**What you need to do**
Each line that includes the word "agent" should be copied from the records.

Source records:

━━━

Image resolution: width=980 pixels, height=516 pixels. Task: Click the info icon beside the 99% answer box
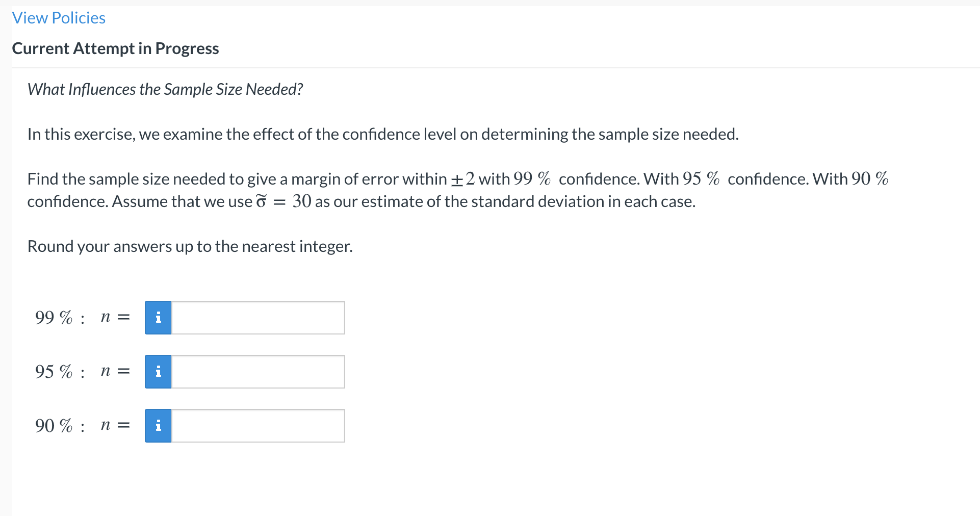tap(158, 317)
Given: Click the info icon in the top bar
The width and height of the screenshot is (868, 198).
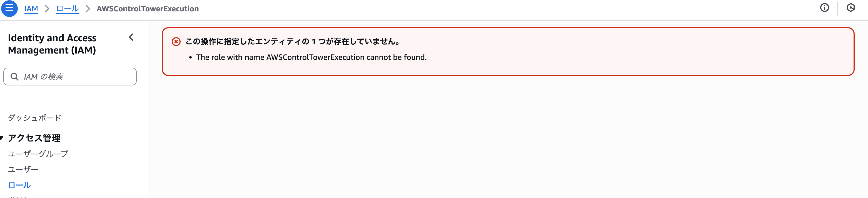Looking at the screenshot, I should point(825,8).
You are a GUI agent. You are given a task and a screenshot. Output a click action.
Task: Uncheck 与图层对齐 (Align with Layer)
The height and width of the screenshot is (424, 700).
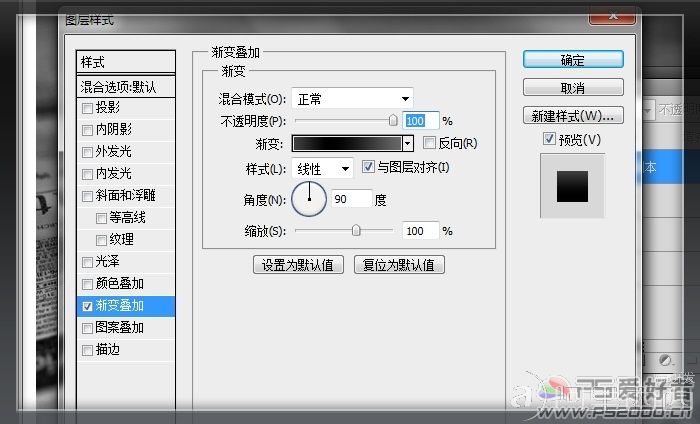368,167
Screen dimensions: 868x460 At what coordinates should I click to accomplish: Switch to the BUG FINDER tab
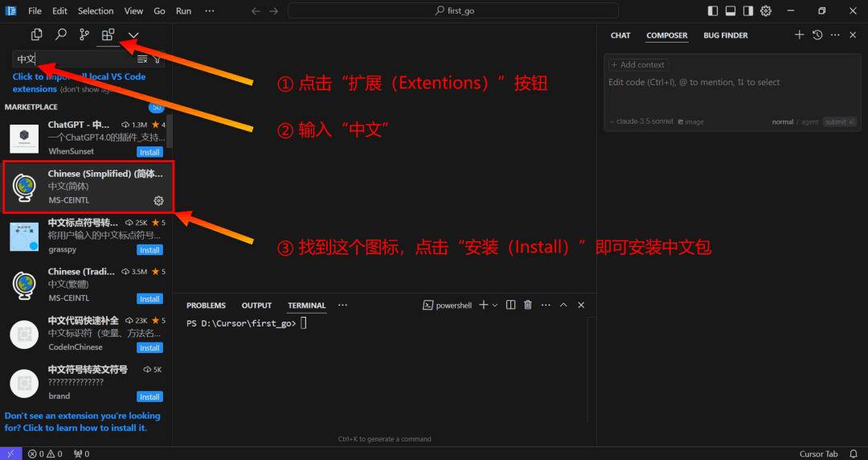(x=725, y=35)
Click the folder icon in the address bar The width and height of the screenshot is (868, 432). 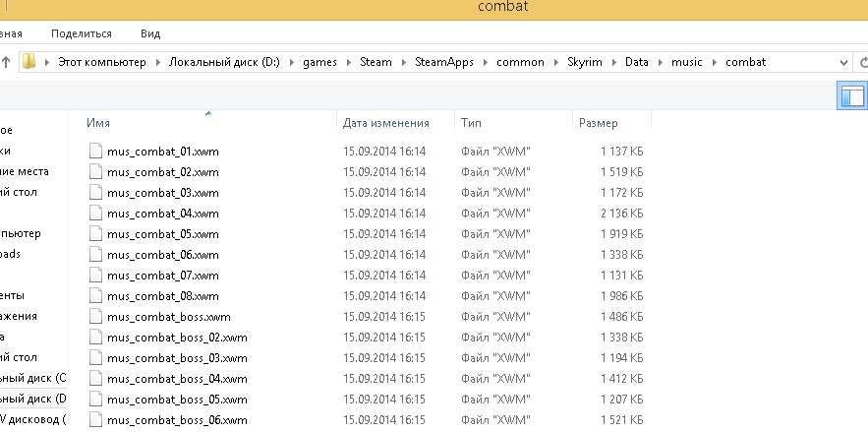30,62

━━━

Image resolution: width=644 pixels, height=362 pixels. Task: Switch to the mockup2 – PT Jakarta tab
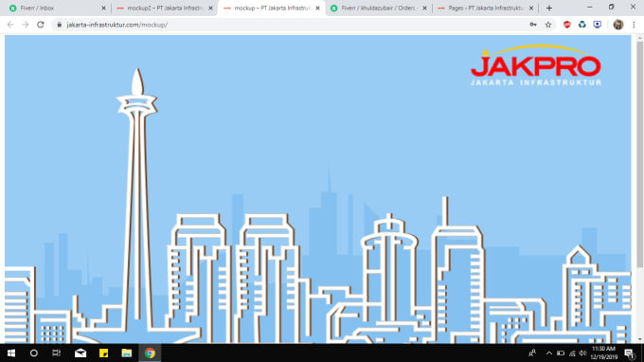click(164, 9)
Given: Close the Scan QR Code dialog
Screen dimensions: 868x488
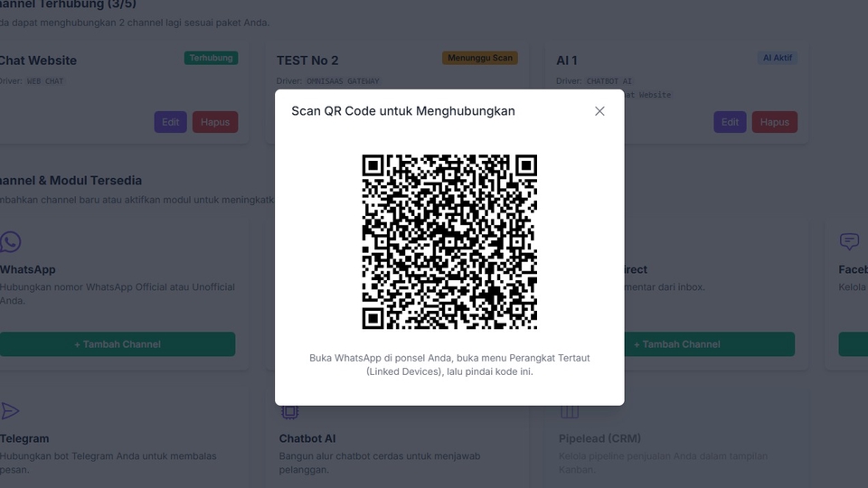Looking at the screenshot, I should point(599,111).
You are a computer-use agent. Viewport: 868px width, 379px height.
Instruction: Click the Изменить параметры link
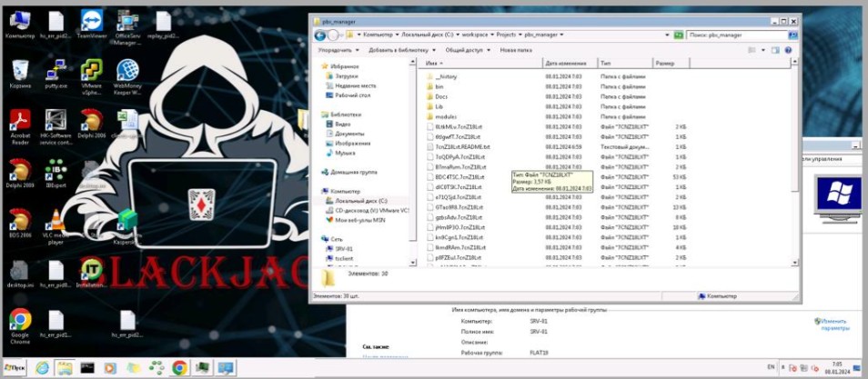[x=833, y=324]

━━━

**Task solution**
You are a GUI agent. You are given a task and a screenshot. Output a click action.
You are a computer-use agent. Viewport: 868px width, 379px height.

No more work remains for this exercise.